Business Services Industry
MASSBANK Corp. Reports Third Quarter 2006 Earnings of $1.73 Million or $0.40 Per Share
Business Wire, Oct 20, 2006
READING, Mass. -- MASSBANK Corp. (NASDAQ - MASB), the Holding Company for MASSBANK, today reported net income of $1,731,000 or $0.40 in basic and diluted earnings per share for the third quarter 2006, compared with net income of $1,884,000 or $0.43 in basic and diluted earnings per share in the same quarter of 2005. For the nine months ended September 30, 2006 the Company reported net income of $5,296,000 or $1.21 in diluted earnings per share ($1.22 in basic earnings per share). This compares to $5,435,000 or $1.22 in diluted earnings per share ($1.24 in basic earnings per share) for the nine months ended September 30, 2005.
Income Statement
The Company's net income in the third quarter of 2006, compared to the same quarter of 2005, was negatively impacted by a decrease in net interest income. This resulted from a decrease in average earning assets due to a lower deposit base, partially offset by an improvement in net interest margin.

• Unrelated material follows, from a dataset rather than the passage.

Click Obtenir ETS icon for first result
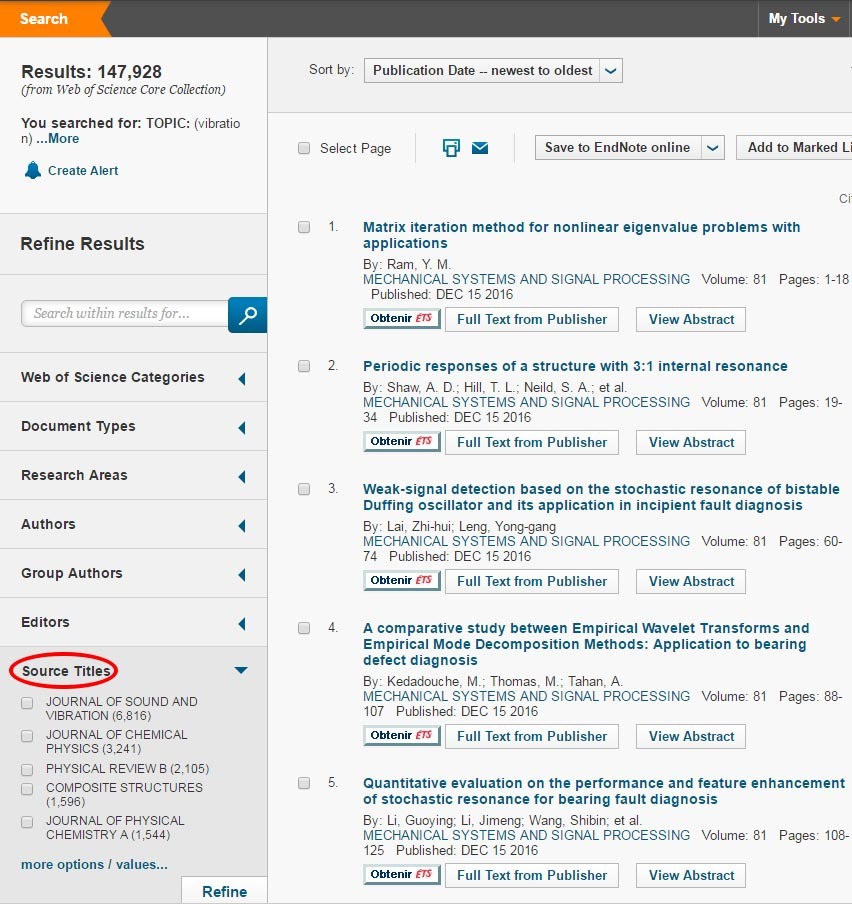This screenshot has height=904, width=852. [402, 319]
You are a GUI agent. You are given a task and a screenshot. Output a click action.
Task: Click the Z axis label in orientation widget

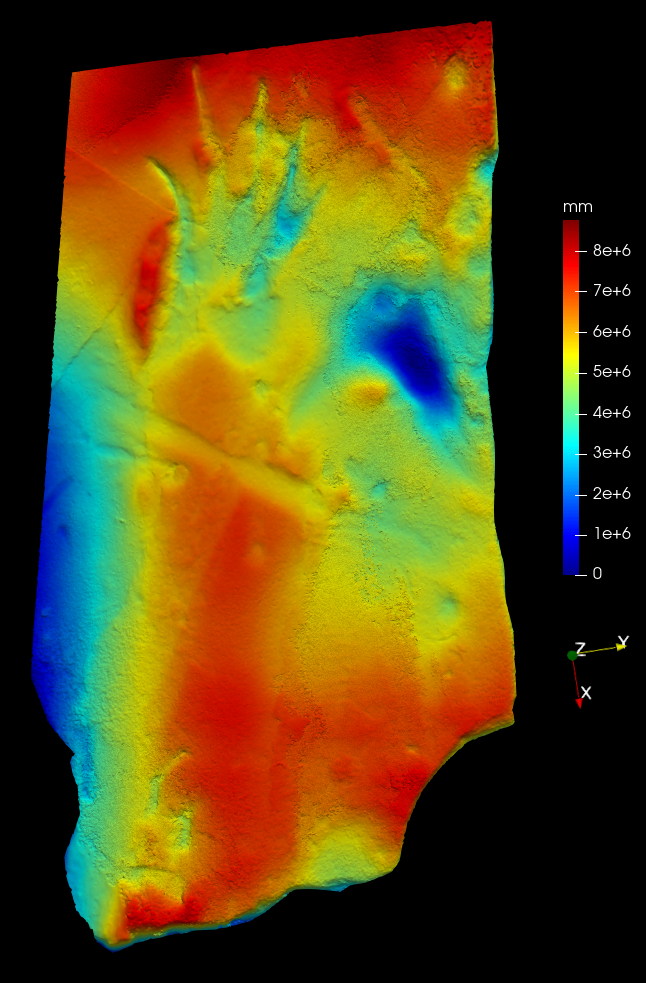(x=580, y=649)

Net interest income for the recent quarter decreased by $288,000 or 5.3% as the bank continued to be challenged by the current inverted yield curve environment (an environment where short-term rates actually exceed long-term rates). The market for deposits has become more competitive as financial institutions have been aggressive in pricing their deposit products to retain deposits. MASSBANK has chosen not to match these competitors' rates in order to protect its net interest margin. The Company's net interest margin in the recent quarter improved 9 basis points to 2.53% from 2.44% in the third quarter of 2005. This is the eighth consecutive quarter that the Company has reported a year-over-year improvement in net interest margin. Average earning assets for the recent quarter declined $75.4 million to $822.2 million, from $897.6 million in the third quarter of last year. Average total deposits were $741.0 million for the third quarter 2006 compared to $809.6 million for the same quarter of 2005.

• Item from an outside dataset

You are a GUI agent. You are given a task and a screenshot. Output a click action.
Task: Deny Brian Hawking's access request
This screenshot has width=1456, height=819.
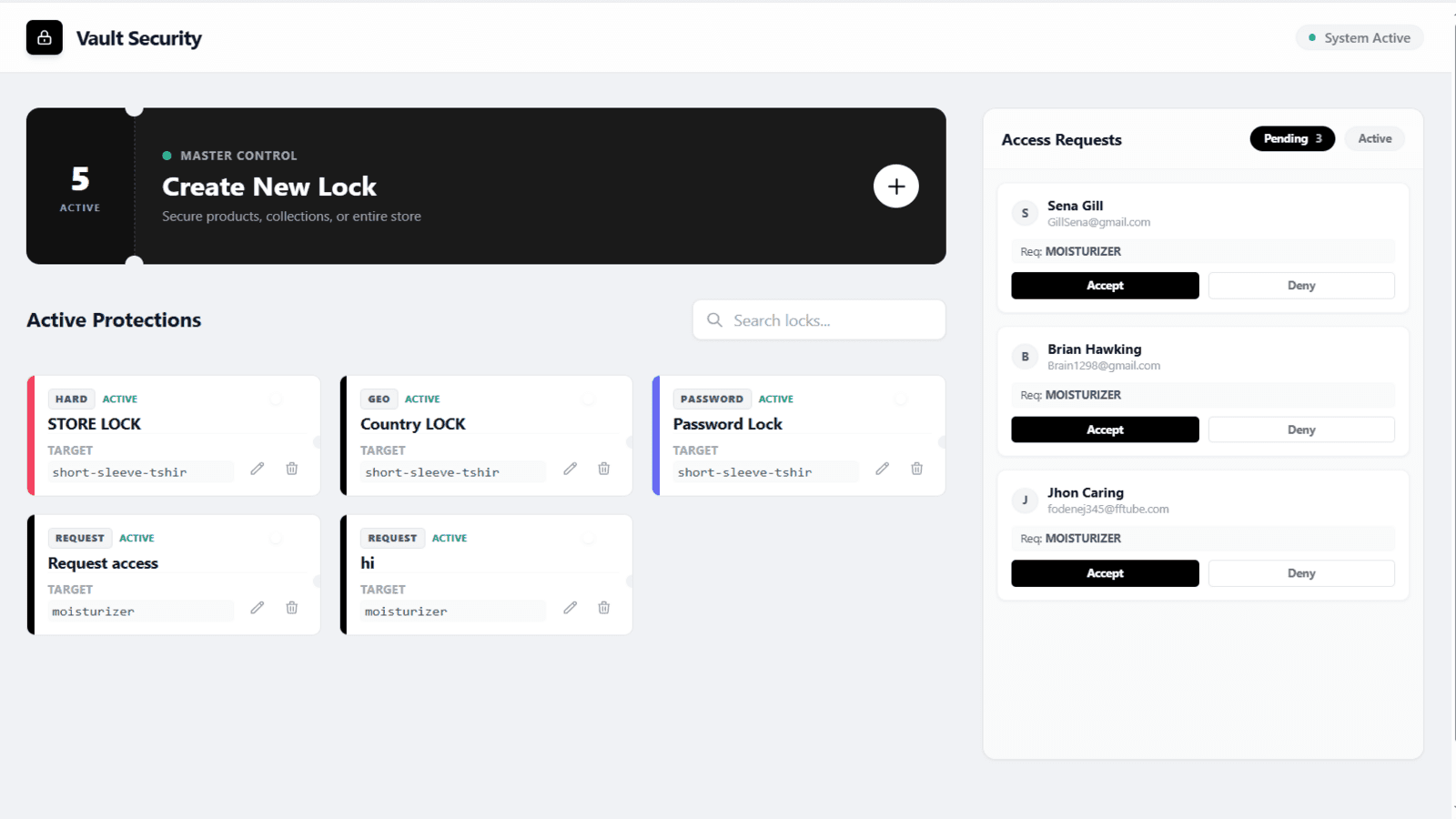click(1300, 430)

The provision for loan losses was $82,000 for the recent quarter compared to no provision in the same quarter last year. This, however, is offset by a credit of $107,000 to the bank's provision for off-balance sheet credit exposures, which is included in non-interest expense. As loan commitments made to customers are drawn down, loss reserves against such commitments are reduced and loss reserves against outstanding loans are generally increased.

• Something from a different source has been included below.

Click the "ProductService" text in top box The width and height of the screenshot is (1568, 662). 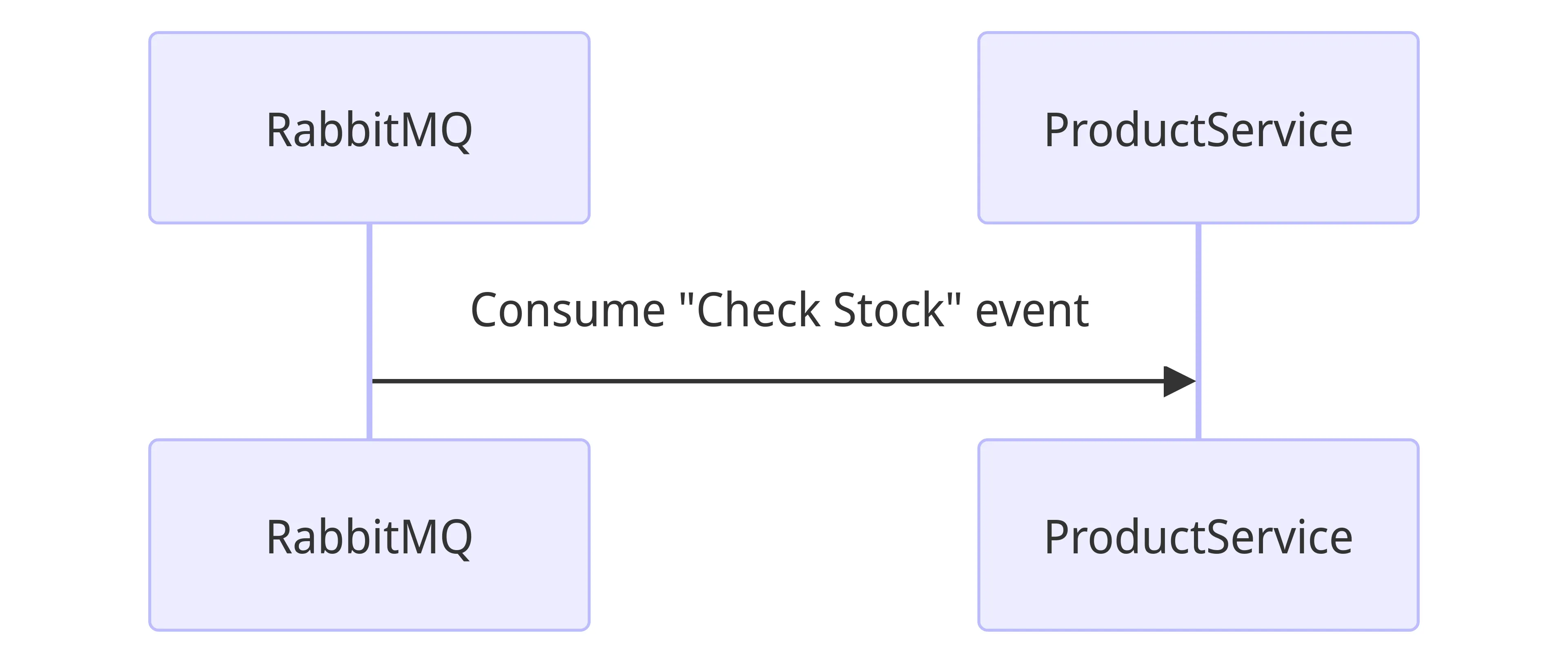(1198, 130)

The Company's earnings in the third quarter 2006 also reflect a decrease in non-interest income of $107,000 due primarily to lower securities gains compared to the same quarter last year.
Non-interest expenses in the recent quarter decreased $247,000 or 7.8% to $2,929,000 from $3,176,000 in the same quarter last year. This is due to the credit provision for off-balance sheet credit exposures recorded in the recent quarter (reducing loan loss reserves against outstanding loan commitments) and cost containment measures implemented by the bank's management.
Return on average assets and return on average equity for the third quarter 2006 were 0.82% and 6.72%, respectively, compared to 0.82% and 7.06%, respectively, for the third quarter of 2005.
Balance Sheet
The Company's total assets decreased $74.5 million to $845.9 million at September 30, 2006 from $920.4 million at September 30, 2005. Deposits decreased $73.2 million or 9.1% year-over-year from $802.6 million at September 30, 2005 to $729.4 million at September 30, 2006. Stockholders' equity increased to $105.9 million at September 30, 2006, from $105.3 million at September 30, 2005. This represents a book value per share of $24.55 at September 30, 2006, up $0.17 from $24.38 per share at September 30, 2005.
The Company's non-accrual loans are at historical lows totaling only $5,000 at September 30, 2006 compared to $267,000 at September 30, 2005. At September 30, 2006, the Bank's allowance for loan losses totaled $1.395 million representing 0.65% of total loans compared to $1.253 million representing 0.54% of total loans at September 30, 2005. In addition, the Bank's allowance for loan losses on off-balance sheet credit exposures totaled $336,000 at September 30, 2006 compared to $588,000 a year earlier. This is intended to protect the bank against losses on loan commitments made to customers that have not yet been drawn down.
MASSBANK Corp. is the holding company for MASSBANK a Massachusetts chartered savings bank. The Bank operates fifteen banking offices in Reading, Chelmsford, Dracut, Everett, Lowell, Medford, Melrose, Stoneham, Tewksbury, Westford and Wilmington, providing a variety of deposit, lending and trust services.
ADDITIONAL INFORMATION
Dividend Declaration
The Company's Board of Directors has recently announced an increase in the Company's quarterly cash dividend to stockholders, from $0.27 to $0.28 per common share. The increase will raise the annualized dividend from $1.08 to $1.12 per share. This, the Company's eighty-first consecutive dividend, will be payable on November 16, 2006 to stockholders of record at the close of business on November 1, 2006.